Start of Block

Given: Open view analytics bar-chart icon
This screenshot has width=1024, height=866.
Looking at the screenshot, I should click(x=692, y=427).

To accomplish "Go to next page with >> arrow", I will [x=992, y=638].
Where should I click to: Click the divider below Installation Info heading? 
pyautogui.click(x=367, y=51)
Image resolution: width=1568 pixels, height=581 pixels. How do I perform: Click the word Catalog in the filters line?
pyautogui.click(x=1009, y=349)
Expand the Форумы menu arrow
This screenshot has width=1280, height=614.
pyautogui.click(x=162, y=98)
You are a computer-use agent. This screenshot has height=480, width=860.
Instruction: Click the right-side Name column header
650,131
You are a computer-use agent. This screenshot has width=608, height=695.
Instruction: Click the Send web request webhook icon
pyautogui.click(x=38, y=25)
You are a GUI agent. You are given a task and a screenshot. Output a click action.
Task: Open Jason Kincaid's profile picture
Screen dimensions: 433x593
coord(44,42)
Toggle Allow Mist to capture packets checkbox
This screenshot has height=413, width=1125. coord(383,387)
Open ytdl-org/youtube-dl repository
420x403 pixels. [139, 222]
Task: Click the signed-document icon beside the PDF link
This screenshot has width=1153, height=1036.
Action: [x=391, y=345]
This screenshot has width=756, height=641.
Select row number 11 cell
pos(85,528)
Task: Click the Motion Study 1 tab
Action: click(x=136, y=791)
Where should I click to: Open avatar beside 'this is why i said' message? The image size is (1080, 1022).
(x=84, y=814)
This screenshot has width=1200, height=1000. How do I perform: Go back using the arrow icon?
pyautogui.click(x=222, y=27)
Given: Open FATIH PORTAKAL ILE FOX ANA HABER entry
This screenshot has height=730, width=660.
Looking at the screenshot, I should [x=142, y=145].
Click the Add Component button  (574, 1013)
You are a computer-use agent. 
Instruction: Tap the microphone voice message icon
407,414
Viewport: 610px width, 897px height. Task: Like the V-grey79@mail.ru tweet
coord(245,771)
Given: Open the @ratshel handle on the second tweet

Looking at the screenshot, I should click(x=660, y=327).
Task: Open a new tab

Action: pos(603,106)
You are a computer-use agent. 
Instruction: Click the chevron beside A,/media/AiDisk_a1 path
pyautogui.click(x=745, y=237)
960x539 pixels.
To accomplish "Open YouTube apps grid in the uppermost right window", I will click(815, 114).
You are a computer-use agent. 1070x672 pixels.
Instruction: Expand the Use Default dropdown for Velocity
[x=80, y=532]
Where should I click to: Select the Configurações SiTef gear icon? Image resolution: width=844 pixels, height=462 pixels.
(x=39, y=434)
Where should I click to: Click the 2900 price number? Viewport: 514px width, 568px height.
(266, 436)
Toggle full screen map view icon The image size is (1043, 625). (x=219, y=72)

End of Block

WHAT YOU SHOULD DO: Lines with "computer": copy every one of them from the listing above.

RESPONSE AREA:
You are a computer-use agent. This screenshot has height=480, width=860.
You are a computer-use agent. This screenshot has width=608, height=695.
You are a computer-use agent. 
You are a computer-use agent. 
You are a computer-use agent. 1070x672 pixels.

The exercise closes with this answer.